• What is being asked
Could you copy out, word for word, the rows from the line containing "You are a computer-use agent." through the end of the rows, leaving the pictures out of your answer?

• Document and screenshot pointing rows
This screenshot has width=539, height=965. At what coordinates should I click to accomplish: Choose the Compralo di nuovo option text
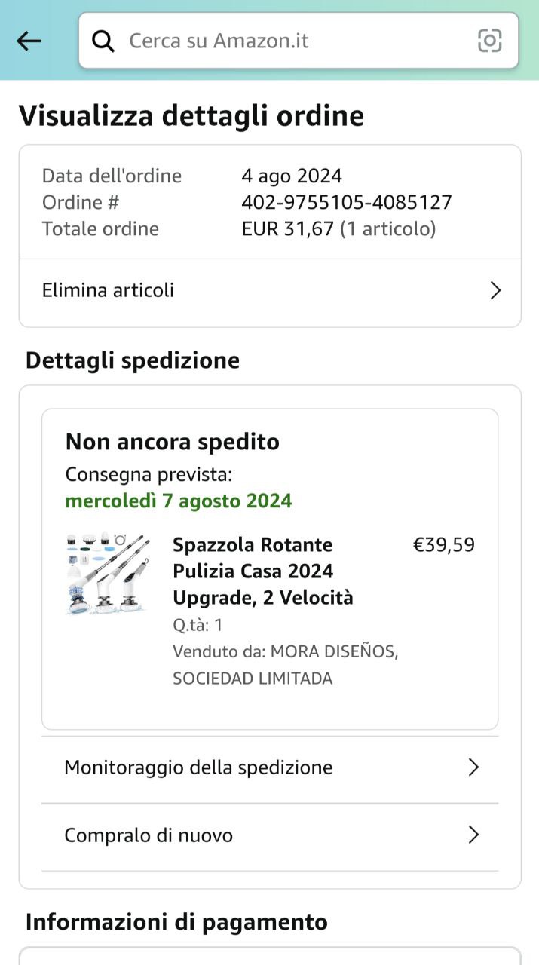point(149,835)
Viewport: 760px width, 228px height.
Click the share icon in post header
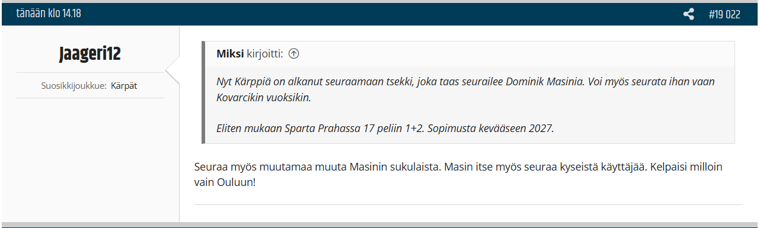click(x=688, y=14)
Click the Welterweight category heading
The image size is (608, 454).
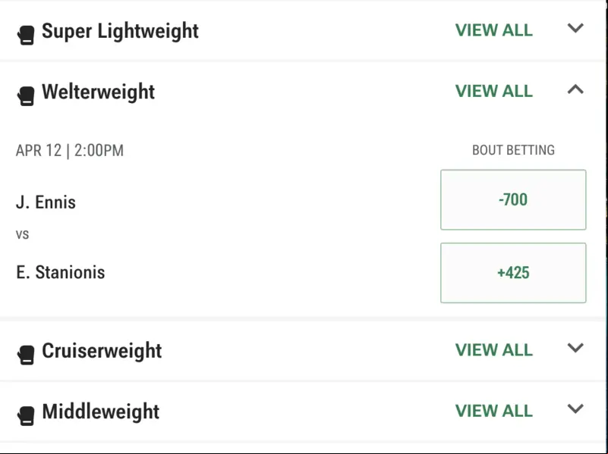[x=98, y=92]
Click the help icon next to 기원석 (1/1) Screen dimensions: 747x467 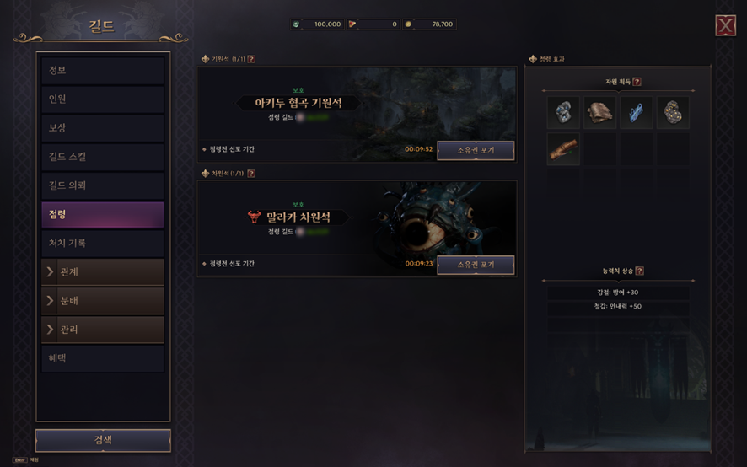tap(251, 59)
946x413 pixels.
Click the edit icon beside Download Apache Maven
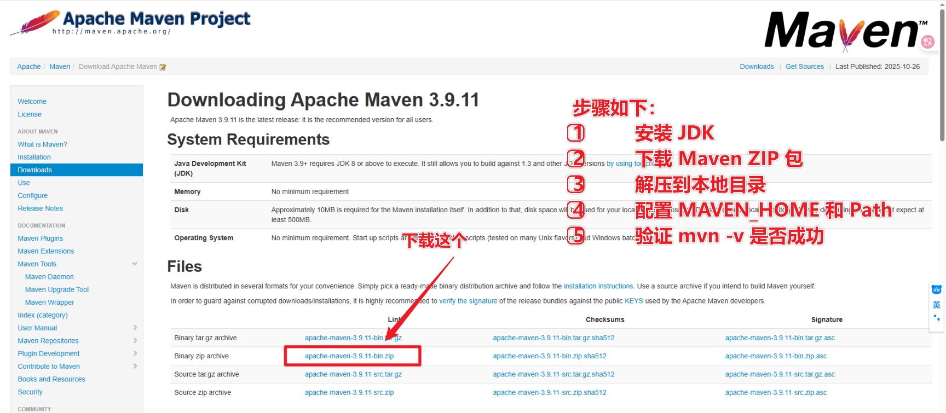pos(163,67)
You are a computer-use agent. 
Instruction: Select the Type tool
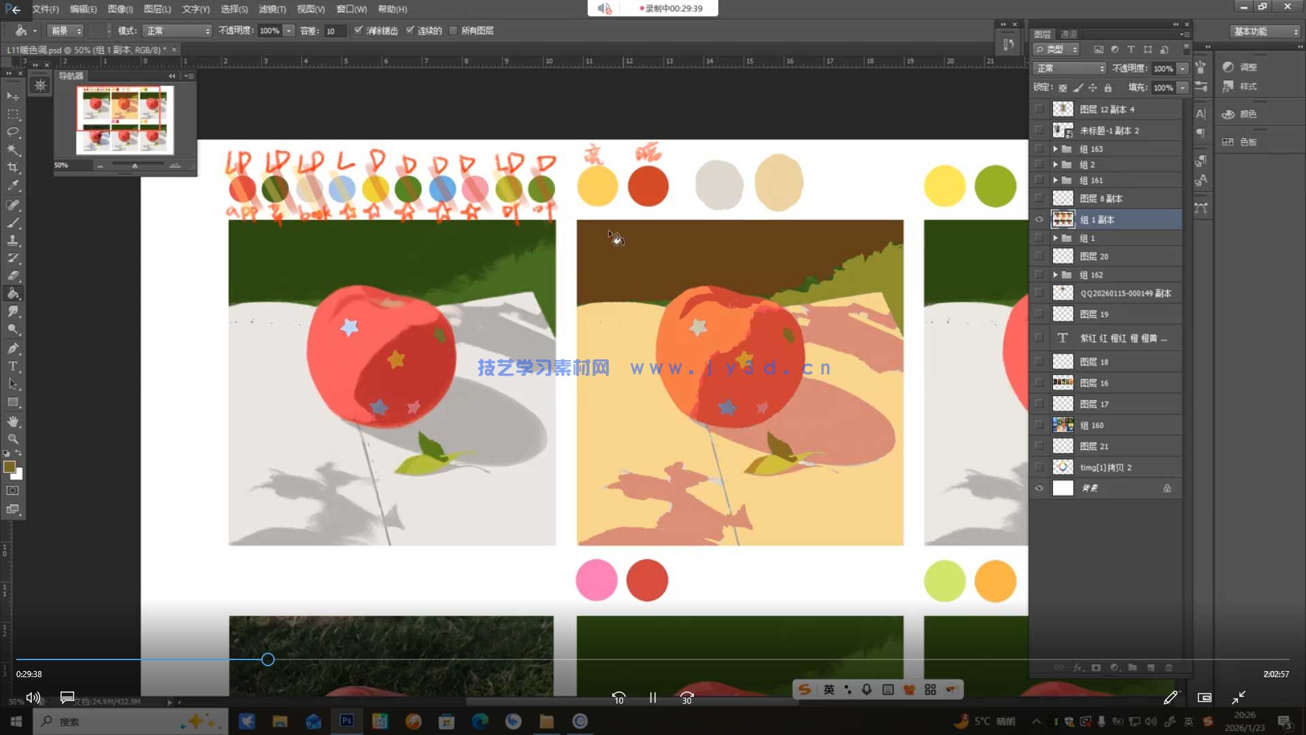tap(13, 366)
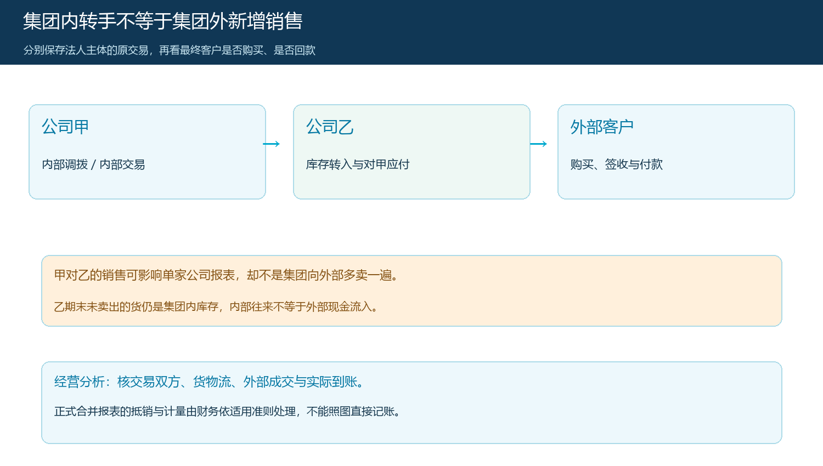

• Solution for this task
You are a computer-use agent. 
Instruction: Select the Type tool
tap(13, 366)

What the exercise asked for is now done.